SUPPLIED PASSAGE:
-------

"Gomel Region? Somewhere near Chernobyl," unfortunately the association is typical for the "post-Chernobyl" era. This "visiting card" barely looks attractive both from psychological and economic points of view. At present, Gomel Region is doing its best to shake off the obsessive image of "a victim".
Indeed, the explosion that happened 19 years ago has for many years determined the special conditions of the region development. True, the Chernobyl catastrophe made the life harder. But 19 years is enough a mourning period. We have gathered courage to accept these conditions and tried to adapt to them.
The state farm Komarinsky situated in Bragin District can be cited as an example. As little as 27 kilometres separate it from the power plant. Everybody is aware of this, but no one is expecting any preferences. They work hard, produce uncontaminated goods and earn money.
It has always been the case. "The Great Depression" that followed the catastrophe dealt a heavy blow to Komarinsky, which used to specialise in milk production. Cows grazed on the polluted pastures and once local milk broke the record of a strontium level. The state farm stopped producing milk and started producing meat. It turned out that it is more economically sound to use biological supplements to remove radionuclids from cows than to sell "dirty" milk.

-------

MATERIAL SUPPLIED:
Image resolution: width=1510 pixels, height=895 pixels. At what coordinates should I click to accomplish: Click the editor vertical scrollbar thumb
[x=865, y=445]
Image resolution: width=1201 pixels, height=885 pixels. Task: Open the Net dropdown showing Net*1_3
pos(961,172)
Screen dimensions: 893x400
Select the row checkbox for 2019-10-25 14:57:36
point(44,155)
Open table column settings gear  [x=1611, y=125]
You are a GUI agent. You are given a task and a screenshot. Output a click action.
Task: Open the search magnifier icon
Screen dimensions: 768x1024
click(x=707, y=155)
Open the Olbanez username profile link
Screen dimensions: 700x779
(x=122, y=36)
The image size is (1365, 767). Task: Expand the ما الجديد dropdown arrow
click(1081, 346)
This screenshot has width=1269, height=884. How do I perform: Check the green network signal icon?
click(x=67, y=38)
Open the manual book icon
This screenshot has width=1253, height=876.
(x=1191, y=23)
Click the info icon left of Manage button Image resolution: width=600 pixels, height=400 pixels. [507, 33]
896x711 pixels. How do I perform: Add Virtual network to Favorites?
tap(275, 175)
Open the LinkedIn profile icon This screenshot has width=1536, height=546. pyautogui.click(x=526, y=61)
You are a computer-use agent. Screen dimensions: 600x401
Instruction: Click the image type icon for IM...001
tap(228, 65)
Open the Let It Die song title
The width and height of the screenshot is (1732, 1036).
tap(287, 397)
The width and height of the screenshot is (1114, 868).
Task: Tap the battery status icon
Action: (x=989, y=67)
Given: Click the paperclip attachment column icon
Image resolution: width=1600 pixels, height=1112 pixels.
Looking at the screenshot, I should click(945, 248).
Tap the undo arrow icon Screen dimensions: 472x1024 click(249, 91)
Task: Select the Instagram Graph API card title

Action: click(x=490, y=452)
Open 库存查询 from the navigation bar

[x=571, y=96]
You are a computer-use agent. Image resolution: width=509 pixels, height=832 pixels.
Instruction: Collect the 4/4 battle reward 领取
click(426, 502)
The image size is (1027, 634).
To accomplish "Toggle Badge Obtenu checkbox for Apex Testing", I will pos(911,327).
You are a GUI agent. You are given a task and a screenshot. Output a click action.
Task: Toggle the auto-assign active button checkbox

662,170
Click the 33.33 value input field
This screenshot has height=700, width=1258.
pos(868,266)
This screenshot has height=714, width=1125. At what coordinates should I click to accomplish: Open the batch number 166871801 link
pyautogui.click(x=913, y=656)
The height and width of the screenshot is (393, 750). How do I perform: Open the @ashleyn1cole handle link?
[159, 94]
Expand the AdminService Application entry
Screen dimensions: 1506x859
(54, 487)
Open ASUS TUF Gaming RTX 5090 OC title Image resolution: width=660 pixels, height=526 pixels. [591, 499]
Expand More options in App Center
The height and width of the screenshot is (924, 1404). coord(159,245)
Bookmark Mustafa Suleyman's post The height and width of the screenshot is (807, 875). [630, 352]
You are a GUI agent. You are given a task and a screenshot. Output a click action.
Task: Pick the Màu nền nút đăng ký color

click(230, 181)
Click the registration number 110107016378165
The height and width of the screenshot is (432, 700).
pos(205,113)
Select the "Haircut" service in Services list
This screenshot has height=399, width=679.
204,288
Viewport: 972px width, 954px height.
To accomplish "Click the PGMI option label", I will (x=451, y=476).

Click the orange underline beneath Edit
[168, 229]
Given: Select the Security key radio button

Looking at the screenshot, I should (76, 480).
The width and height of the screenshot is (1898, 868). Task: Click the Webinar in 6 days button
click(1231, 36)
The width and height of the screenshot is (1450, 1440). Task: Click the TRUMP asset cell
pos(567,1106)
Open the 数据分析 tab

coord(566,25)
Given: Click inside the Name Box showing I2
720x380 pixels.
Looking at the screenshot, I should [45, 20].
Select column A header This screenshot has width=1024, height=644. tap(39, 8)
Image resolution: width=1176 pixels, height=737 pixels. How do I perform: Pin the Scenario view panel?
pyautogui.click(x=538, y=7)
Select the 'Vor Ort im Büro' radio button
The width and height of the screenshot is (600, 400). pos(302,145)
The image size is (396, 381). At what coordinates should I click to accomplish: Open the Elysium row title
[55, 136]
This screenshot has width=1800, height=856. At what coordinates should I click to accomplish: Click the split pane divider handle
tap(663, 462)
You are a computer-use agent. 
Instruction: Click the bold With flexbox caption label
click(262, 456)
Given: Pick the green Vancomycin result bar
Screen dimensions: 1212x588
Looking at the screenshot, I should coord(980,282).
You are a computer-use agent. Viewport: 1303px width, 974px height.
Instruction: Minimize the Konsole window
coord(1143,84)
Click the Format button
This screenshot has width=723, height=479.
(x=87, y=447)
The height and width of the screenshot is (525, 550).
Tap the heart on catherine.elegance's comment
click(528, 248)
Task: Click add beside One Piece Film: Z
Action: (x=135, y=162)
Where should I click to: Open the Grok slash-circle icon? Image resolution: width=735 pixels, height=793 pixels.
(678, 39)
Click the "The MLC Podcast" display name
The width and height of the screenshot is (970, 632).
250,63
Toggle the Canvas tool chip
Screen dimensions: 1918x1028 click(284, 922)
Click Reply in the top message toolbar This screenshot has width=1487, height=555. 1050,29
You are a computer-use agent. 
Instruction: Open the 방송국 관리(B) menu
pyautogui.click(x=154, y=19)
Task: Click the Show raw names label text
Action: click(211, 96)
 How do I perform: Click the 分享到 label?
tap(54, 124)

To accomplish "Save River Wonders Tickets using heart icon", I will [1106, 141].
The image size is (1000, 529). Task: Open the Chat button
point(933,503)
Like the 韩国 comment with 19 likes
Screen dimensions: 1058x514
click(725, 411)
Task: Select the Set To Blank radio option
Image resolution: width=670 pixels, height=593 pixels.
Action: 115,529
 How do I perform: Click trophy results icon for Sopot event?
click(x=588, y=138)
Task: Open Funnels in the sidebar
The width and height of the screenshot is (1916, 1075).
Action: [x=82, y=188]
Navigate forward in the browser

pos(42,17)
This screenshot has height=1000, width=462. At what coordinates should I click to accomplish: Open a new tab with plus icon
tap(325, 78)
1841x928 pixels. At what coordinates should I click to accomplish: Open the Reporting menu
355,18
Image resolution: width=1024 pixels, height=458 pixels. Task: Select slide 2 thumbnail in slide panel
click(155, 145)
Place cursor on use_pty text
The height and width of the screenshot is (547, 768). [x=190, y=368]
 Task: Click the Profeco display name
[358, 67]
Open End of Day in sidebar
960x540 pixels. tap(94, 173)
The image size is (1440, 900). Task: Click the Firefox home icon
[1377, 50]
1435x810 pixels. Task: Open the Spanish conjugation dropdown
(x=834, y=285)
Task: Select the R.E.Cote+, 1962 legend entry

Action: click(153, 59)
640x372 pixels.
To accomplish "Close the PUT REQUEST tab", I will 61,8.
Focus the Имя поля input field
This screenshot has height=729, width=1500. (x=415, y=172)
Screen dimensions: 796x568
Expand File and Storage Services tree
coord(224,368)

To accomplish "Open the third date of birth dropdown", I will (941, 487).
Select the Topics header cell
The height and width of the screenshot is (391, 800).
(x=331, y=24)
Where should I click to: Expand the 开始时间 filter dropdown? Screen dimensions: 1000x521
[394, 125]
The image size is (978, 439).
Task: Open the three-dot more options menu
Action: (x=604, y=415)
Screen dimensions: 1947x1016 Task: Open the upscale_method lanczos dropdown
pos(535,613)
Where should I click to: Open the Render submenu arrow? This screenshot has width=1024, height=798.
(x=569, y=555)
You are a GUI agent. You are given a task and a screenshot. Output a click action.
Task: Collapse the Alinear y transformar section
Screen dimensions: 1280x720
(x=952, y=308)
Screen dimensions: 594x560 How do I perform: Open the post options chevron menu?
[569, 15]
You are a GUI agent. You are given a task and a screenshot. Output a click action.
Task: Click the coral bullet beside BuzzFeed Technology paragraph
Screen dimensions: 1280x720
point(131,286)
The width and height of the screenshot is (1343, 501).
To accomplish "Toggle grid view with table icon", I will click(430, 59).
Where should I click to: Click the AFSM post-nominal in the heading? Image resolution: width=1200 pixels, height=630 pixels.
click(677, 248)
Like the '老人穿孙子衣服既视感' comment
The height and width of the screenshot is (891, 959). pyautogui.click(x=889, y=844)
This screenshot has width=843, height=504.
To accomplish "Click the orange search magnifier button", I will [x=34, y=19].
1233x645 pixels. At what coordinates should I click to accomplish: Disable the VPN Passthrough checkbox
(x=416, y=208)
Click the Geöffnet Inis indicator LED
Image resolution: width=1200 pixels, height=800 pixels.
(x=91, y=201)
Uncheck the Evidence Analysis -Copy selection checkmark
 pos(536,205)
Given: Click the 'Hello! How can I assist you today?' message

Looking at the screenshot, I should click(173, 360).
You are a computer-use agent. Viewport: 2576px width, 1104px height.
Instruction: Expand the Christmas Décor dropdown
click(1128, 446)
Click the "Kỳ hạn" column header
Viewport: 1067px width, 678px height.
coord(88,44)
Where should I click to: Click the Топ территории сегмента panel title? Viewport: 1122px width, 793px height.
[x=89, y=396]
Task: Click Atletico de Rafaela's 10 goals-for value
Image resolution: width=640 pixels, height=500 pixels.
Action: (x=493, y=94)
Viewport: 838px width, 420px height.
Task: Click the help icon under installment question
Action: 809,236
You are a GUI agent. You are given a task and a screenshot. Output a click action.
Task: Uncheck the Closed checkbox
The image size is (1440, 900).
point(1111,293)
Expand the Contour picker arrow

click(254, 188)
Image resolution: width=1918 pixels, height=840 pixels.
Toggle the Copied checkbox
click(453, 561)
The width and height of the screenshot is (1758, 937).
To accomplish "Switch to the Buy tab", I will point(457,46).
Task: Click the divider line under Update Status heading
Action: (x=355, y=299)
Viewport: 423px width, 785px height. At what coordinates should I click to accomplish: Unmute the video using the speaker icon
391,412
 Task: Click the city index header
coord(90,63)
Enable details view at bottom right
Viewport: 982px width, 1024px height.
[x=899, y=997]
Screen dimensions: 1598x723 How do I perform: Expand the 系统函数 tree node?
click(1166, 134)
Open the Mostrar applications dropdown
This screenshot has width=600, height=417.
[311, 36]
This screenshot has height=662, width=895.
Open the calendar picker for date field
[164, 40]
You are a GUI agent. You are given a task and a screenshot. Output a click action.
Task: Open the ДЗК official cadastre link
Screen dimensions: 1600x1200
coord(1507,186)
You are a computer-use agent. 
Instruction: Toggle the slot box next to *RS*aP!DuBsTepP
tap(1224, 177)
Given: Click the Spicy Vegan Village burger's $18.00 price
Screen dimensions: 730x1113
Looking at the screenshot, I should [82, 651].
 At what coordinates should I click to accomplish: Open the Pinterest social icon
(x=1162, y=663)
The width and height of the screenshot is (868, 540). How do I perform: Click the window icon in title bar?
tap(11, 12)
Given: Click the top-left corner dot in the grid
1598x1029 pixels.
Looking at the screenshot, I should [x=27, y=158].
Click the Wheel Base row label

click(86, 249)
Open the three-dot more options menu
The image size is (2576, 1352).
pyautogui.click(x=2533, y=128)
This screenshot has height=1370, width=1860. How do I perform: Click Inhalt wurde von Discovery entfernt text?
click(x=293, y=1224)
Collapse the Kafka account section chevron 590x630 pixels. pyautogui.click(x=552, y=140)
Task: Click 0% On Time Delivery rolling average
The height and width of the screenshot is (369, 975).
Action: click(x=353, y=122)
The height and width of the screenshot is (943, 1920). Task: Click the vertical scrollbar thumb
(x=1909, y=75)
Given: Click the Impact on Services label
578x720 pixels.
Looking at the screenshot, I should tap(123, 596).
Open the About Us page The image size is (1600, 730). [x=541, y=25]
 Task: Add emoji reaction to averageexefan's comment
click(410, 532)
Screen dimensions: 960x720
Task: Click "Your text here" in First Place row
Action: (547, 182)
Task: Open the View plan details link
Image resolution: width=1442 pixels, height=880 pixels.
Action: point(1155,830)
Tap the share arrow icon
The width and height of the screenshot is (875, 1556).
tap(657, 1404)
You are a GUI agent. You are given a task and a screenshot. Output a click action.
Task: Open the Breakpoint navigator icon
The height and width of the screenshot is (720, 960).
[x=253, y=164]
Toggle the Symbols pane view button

-------

SET OF TASKS:
A: In the Gomel Region passage, how far is the state farm Komarinsky from the power plant?
B: Rewrite the paragraph of the Gomel Region passage that begins "The state farm Komarinsky situated in Bragin District" as a short bulleted list.

SOLUTIONS PER TASK:
A: 27 kilometers.

B:
- The state farm Komarinsky, in Bragin District, serves as an example.
- It lies only 27 kilometers from the power plant.
- Everyone knows this, but no one expects special treatment.
- The workers work hard, produce uncontaminated goods, and earn money.